1. ## Pigeon-hole Principle

We chose n + 2 numbers from the set 1, 2, ..., 3n. Prove that there are always two among the chosen numbers whose difference is more than n but less than 2n.

2. ## Re: Pigeon-hole Principle

Originally Posted by alexmahone
We chose n + 2 numbers from the set 1, 2, ..., 3n. Prove that there are always two among the chosen numbers whose difference is more than n but less than 2n.
The solution is from the net, in "my words",http://www.worldscibooks.com/etextbo...177_chap01.pdf

page: 16, #11

First, denote the largest chosen number from $\displaystyle [1,3n]$ as $\displaystyle 3n-a$, a can be $\displaystyle 0$.

Second, we add $\displaystyle a$ to our all chosen numbers, that would not change the result:

Say, if $\displaystyle x_i$ and $\displaystyle x_j$ are chosen ones, $\displaystyle x_i-x_j=t$; then by adding to $\displaystyle x_i$ and $\displaystyle x_j$ $\displaystyle a$ we will still get $\displaystyle (x_i+a)-(x_j+a)=t$.

So by adding a to the largest chosen, $\displaystyle 3n-a$, we will get $\displaystyle 3n$.

Now, we have two cases, one is if one of $\displaystyle n+1$ other chosen numbers is from $\displaystyle [n+1,2n-1]$,

if so, we are done, if $\displaystyle x_k\in [n+1,2n-1]$, then $\displaystyle n<3n-x_k<2n$.

The second case is if the other n+1 chosen numbers are from $\displaystyle [1,n]$ and $\displaystyle [2n,3n-1]$.

Now, consider the following $\displaystyle n$ pairs:

$\displaystyle (1,2n), (2,2n+1),...,(i,i+2n-1),...,(n,3n-1)$

(If $\displaystyle (x,y)$ is a asome above pair then $\displaystyle x$ is from $\displaystyle [1,n]$ and $\displaystyle y$ is from $\displaystyle [2n,3n-1]$)

So, we have $\displaystyle n$ pairs, but we choose $\displaystyle n+1$ numbers, then there must to be one pair with two chosen elements.

Say, that is $\displaystyle (k,k+2n-1)$, $\displaystyle x=k$, $\displaystyle y=k+2n-1$,

$\displaystyle n<y-x=k+2n-1-k=2n-1<2n$

3. ## Re: Pigeon-hole Principle

How come "a" doesn't figure in the rest of the solution?

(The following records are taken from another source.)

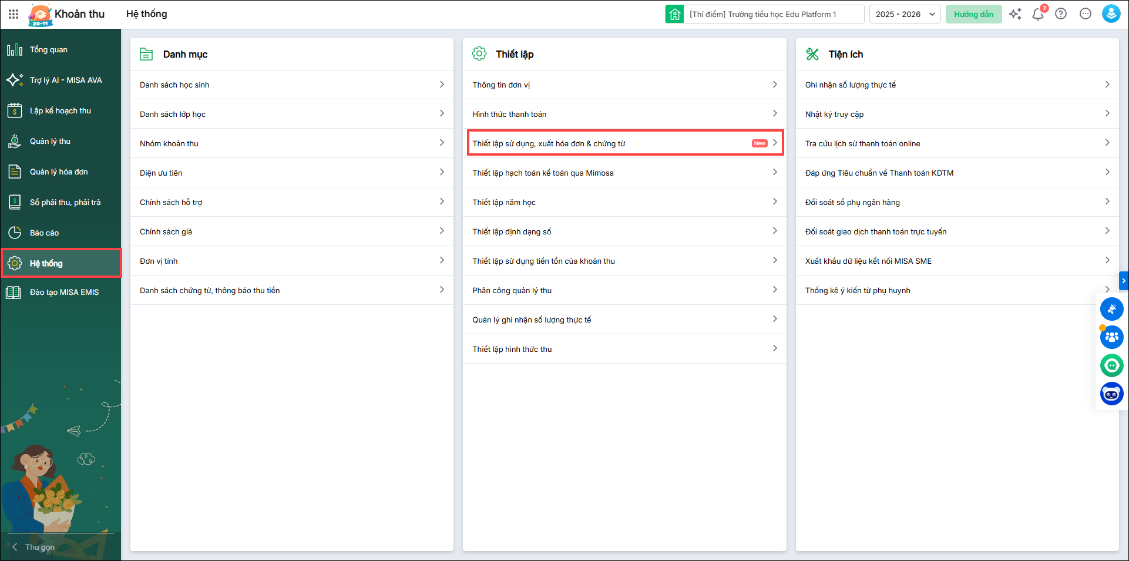Image resolution: width=1129 pixels, height=561 pixels.
Task: Go to Quản lý hóa đơn menu
Action: click(x=59, y=172)
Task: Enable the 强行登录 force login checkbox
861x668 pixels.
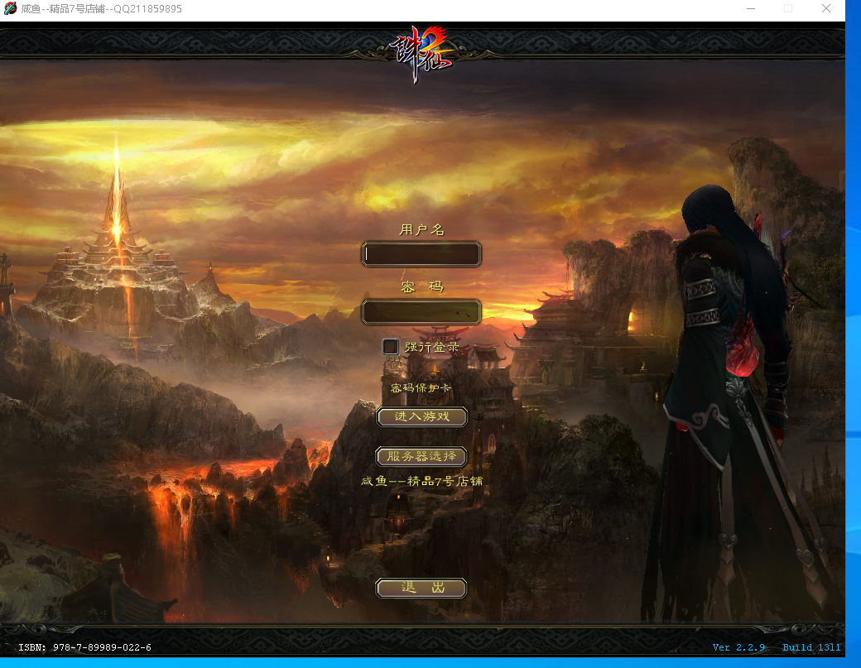Action: tap(391, 347)
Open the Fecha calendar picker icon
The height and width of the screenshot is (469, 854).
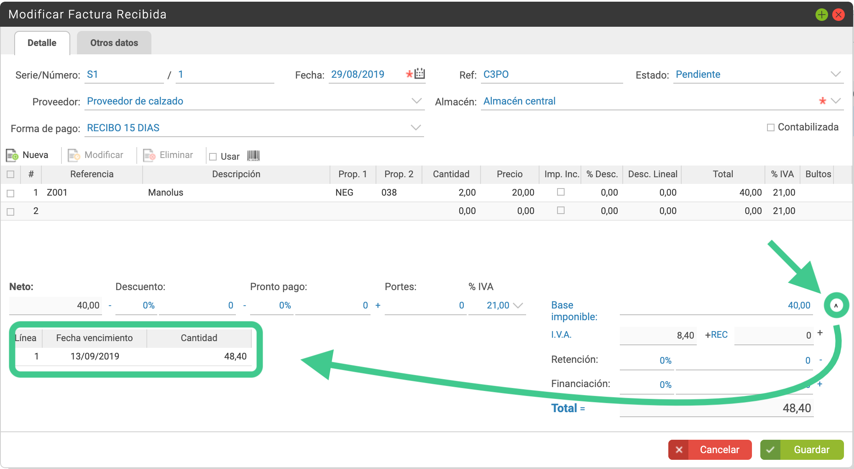420,74
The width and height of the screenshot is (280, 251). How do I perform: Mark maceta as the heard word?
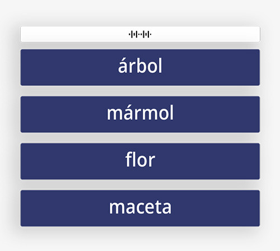point(140,208)
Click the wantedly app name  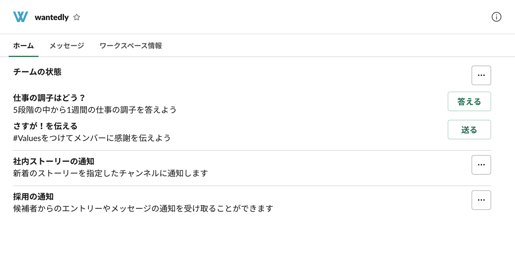pyautogui.click(x=52, y=17)
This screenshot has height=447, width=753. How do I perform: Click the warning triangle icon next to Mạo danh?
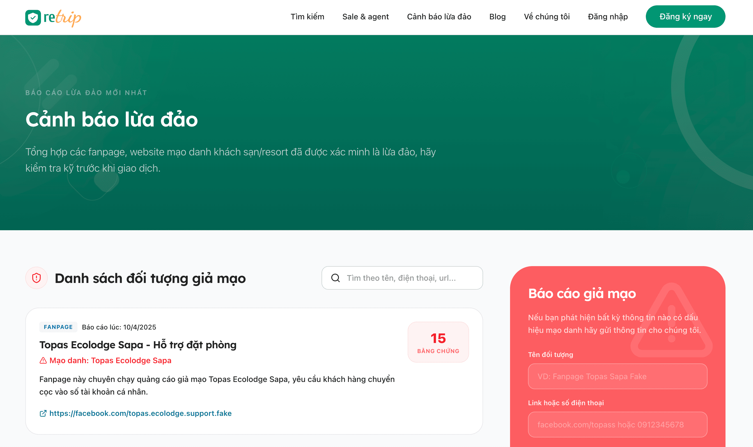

For example, how do you consider the pair (1, 2n)? Shouldn't the smallest number of the set now be "a"?

4. ## Re: Pigeon-hole Principle

Originally Posted by alexmahone
How come "a" doesn't figure in the rest of the solution?

For example, how do you consider the pair (1, 2n)? Shouldn't the smallest number of the set now be "a"?

The pair (1,2n) is ordered set that contains two elements, one from [1,n] and one from [2n,3n-1].

(1,2n) - 1 is from closed interval [1,n] ; 2n is from closed interval [2n,3n-1].

5. ## Re: Pigeon-hole Principle

Originally Posted by Also sprach Zarathustra
The pair (1,2n) is ordered set that contains two elements, one from [1,n] and one from [2n,3n-1].

(1,2n) - 1 is from closed interval [1,n] ; 2 is from closed interval [2n,3n-1].
But I thought you added "a" to all the numbers in the second step. So shouldn't we have (1+a, 2n+a) etc?

6. ## Re: Pigeon-hole Principle

Originally Posted by alexmahone
But I thought you added "a" to all the numbers in the second step. So shouldn't we have (1+a, 2n+a) etc?

Okay!

The adding a needed only at the first stage, the purpose was eliminate closed interval [n+1,2n-1].